Opinion: Charter schools play vital role in public school community

Buzz Thomas and Robert T. Kimball
Charter schools have brought educational hope and opportunity to the communities in Michigan that needed it the most, Quisenberry writes.

In 25 years, Michigan’s charter public schools community has gone from an idea to a robust community of nearly 300 public schools that educate more than 145,000 students.

Oftentimes when we think of the purpose of these 300 public schools, it’s through the question of who educates kids better — districts or charters? During this National Charter Schools Week, we believe it is time to move beyond this question.

Improving public education is too important of a responsibility for tit-for-tat arguments like this.
The idea behind public charter schools was that charters and districts could coexist within our state’s public education system. Each would have a distinct purpose. While traditional school districts would continue to provide universal programming, charters could be different. These new schools could be opened by teachers, community leaders, and others with a primary purpose to try new things that would spur innovation throughout the entire public system.

In short, districts and charters should work in tandem for Michigan families — multiple strategies can be tried, diverse educational opportunities can be created for diverse student needs, teachers can be empowered to try new things in the classroom, challenges can be addressed quickly, and success can be scaled up to get results for kids — to create a system that learns and grows.
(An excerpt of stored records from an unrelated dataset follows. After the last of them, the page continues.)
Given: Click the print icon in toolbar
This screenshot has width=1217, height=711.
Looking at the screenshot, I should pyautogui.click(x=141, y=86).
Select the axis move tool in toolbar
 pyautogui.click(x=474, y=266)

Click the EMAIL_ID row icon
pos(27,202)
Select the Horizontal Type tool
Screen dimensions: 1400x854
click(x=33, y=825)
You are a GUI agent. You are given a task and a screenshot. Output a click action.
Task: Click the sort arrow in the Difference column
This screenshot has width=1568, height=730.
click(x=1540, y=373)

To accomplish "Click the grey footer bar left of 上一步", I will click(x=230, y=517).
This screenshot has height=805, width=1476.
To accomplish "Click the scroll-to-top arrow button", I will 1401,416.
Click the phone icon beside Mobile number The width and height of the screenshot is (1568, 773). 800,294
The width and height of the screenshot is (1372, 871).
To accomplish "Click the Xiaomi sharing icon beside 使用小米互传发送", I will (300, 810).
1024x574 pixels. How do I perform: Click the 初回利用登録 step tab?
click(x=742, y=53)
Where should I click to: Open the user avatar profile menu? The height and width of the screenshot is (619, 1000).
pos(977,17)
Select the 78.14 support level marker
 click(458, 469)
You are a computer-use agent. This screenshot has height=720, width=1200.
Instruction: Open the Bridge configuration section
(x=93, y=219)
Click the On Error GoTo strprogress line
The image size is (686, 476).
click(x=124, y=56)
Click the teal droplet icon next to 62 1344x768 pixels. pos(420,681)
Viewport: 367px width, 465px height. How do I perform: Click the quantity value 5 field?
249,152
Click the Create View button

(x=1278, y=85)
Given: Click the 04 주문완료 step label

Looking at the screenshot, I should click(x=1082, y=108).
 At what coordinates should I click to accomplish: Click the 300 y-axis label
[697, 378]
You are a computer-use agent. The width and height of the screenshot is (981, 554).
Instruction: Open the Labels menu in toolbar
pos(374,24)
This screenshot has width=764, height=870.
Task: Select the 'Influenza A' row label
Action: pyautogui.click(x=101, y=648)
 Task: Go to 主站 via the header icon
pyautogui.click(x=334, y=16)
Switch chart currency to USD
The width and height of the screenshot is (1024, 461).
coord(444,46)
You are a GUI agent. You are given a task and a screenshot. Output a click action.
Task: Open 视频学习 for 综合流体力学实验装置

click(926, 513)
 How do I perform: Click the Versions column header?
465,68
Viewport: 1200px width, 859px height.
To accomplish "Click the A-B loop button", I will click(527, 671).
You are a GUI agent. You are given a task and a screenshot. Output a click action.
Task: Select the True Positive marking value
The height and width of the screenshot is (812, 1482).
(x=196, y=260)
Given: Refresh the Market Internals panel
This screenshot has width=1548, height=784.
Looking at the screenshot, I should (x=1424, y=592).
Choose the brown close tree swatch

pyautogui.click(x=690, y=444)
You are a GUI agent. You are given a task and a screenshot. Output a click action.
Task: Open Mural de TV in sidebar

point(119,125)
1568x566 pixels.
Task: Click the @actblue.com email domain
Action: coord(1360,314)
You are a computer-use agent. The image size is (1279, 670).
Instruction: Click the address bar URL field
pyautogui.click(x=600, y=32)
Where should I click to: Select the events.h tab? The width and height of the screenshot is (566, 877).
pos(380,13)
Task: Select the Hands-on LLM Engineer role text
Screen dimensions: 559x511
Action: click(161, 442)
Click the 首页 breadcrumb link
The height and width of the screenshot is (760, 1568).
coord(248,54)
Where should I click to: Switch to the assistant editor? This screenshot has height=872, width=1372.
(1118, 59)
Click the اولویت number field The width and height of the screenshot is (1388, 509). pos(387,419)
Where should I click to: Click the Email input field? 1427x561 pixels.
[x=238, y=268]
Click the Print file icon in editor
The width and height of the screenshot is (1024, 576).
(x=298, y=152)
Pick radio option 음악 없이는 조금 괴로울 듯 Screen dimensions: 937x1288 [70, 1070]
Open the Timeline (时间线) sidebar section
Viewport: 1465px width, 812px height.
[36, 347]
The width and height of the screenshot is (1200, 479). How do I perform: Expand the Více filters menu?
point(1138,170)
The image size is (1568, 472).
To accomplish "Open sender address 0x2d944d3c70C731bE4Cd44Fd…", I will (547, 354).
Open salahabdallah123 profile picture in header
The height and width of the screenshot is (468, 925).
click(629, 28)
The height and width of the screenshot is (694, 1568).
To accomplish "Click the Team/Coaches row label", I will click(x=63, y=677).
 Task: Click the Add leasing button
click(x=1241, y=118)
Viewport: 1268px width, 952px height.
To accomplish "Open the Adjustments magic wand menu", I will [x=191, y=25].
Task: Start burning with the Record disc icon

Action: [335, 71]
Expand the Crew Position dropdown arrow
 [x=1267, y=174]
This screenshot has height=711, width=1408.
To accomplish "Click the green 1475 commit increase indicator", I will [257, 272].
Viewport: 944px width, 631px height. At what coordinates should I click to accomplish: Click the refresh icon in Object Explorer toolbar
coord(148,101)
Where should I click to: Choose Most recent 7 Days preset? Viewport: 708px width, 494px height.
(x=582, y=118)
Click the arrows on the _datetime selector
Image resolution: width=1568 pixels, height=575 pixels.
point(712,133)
Michigan has seen the positive impact that charters have had in communities. Full-day kindergarten was once believed to be too much for kids and was piloted in just a few schools. Today, it is the norm. Founders of specialized schools, like STEM-themed, art-and-design academies, advanced manufacturing schools, international schools, and the like, were once told that it couldn’t be done. Now, drive through any big city and you’ll see this diversity in options reflected in the names of almost every high school, traditional and charter.

We’re proud that parents, teachers, and communities have and continue to come together to create new, diverse schools and get positive results for kids in ways that we can only imagine.

We’ve seen what we can do, together, when leaders from districts and the charter community collaborate. In Detroit, for example, we have come together to make a parent-friendly school chooser guide, and work with the mayor’s office on a shared bus line that connects kids to after-school activities. This type of collaboration was unheard of 10 years ago — but it is the norm today.

Gov. Gretchen Whitmer’s MI Opportunity Scholarship and Michigan Reconnect Program can be the next big area of district-charter collaboration. Helping more Michiganians earn credentials for higher-wage jobs is a goal we can all agree on — and a goal we can best achieve by working together.

As we move into the next 25 years of charters, let’s make a choice. Let’s choose to move beyond the us-versus-them mentality. Let’s choose to challenge the status quo and try new things.

Let’s choose to come together behind a positive vision for the future, and see how it can transform public education here in Michigan.

After all, that’s something we should all want for our kids and our state.

Buzz Thomas is the chairman of the Michigan Association of Public School Academies and the former Democratic floor leader of the Michigan Senate. 

Robert T. Kimball, Ed.D., is the associate vice president for charter schools at Grand Valley State University and the chairman of the Michigan Council of Charter School Authorizers.